At least 28 people were killed by the Myanmar army at a monastery in southern Shan State, an insurgent group said.
Troops shelled the Nan Nein village on Saturday, the Karenni Nationalities Defence Force (KNDF) said.
Myanmar has seen a growing number of deadly battles between its military and armed resistance groups since the junta seized power in a coup two years ago.
Some of the fiercest fighting has been in this region between the capital Nay Pyi Taw and the border with Thailand.
On Saturday, the military's air force and artillery entered the village after the shelling around 16:00 local time (09:30 GMT, and executed villagers they found hiding inside a monastery, the KNDF said.
A video from KNDF - one of several ethnic armies which have joined the fight against the military government - showed at least 21 bodies, including three in the orange robes worn by Buddhist monks, piled up against the monastery. The bodies had what appeared to be multiple gunshot wounds. The video also shows the walls of the monastery peppered with bullet holes.
The Kantarawaddy Times, a local newspaper, quoted a KNDF spokesperson saying: "It was like the [military] made them line up in front of the monastery and brutally shot them all, including the monks."
The group told the BBC it had found the other seven bodies nearby in the tiny village.
Some of the surrounding buildings and houses were also burned down in what the KNDF has said was a military attack on the village.
The group said the villagers had believed taking shelter with the highly-respected monks in the area might guarantee them protection. Others in the village had evacuated before the soldiers arrived.
Details of the incident are difficult to verify, but the savage nature of the attack against unarmed civilians is not new in this part of Myanmar, which has seen some of the strongest resistance to the military junta since the coup.
The KNDF told the BBC that since 25 February, there had been increased clashes and fighting as junta soldiers had advanced on the Nan Nein area and its monastery.
Nan Nein is on the main route from Shan state to Kayah state, a road the junta believes is critical to arms supply to the insurgent groups fighting against them.
It is also an area with a mixed population of sometimes rival ethnic groups: Pa-O, Shan and Karenni people.

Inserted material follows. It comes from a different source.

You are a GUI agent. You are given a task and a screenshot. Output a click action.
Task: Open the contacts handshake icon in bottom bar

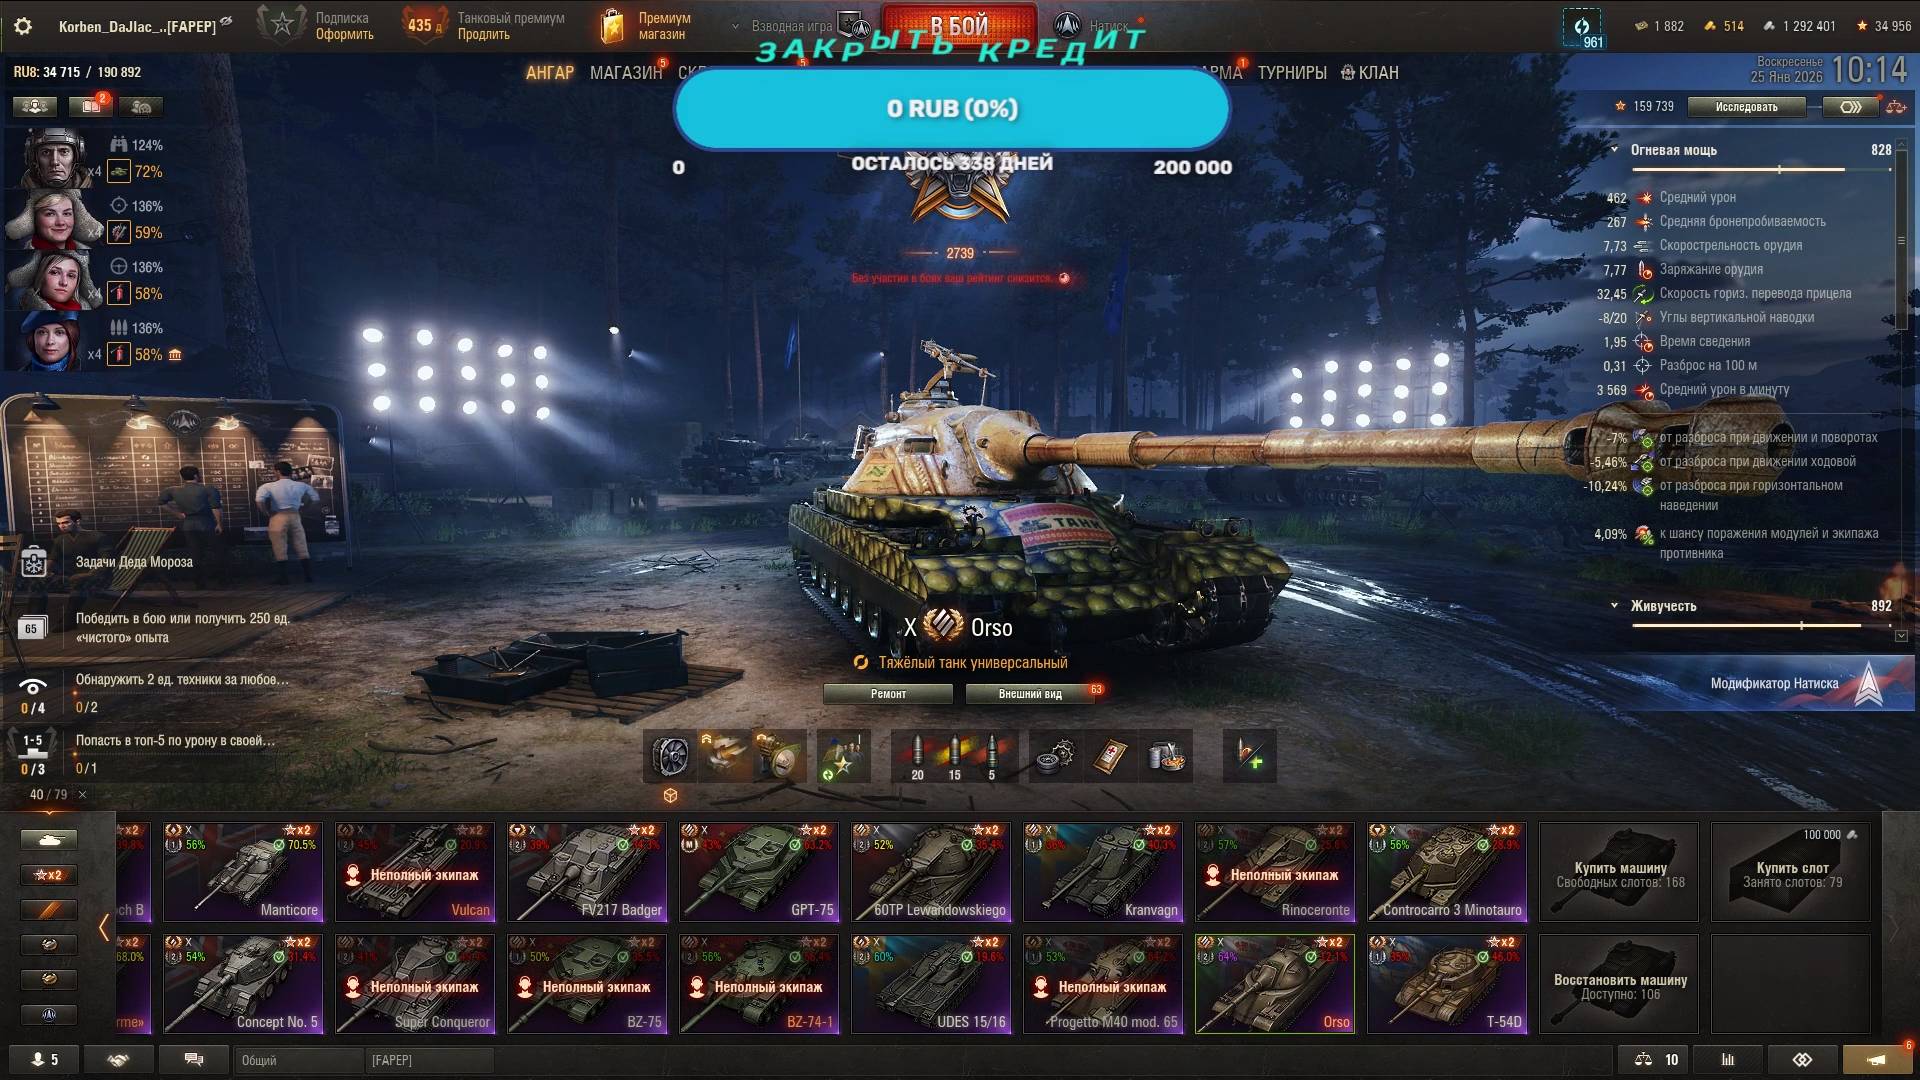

The Pa-O National Organisation and its armed wing are strongly pro-junta in the area. Locals report the army has stepped up efforts to reinforce such pro-junta ethnic militias in the region to challenge the opposition who control the area.
And in recent months, attacks and counter-attacks had paved the way for the escalation on Saturday, observers say.
"The Karenni groups have captured some villages and so the Myanmar military is now shelling them," a village official near the military outpost of Saung Pyaung told the local The Irrawaddy newspaper.
Such fighting has also displaced thousands of people, local aid groups report.
Myanmar's military leaders had been hoping to hold an election this year in the belief this would give their government some badly-needed legitimacy.
But their failure to crush opposition to their rule, even with the extensive use of aerial bombardment in recent months, has made holding an election a near impossible task.
Myanmar has been caught up in a civil war for decades, which escalated after the coup in 2021.
One-and-a-half million people have been displaced, 40,000 homes have been gutted, eight million children are no longer in school, and 15 million people are judged by the UN to be dangerously short of food.
More than 2,900 people have been killed during the junta's crackdown on dissent, according to monitoring group the Assistance Association for Political Prisoners.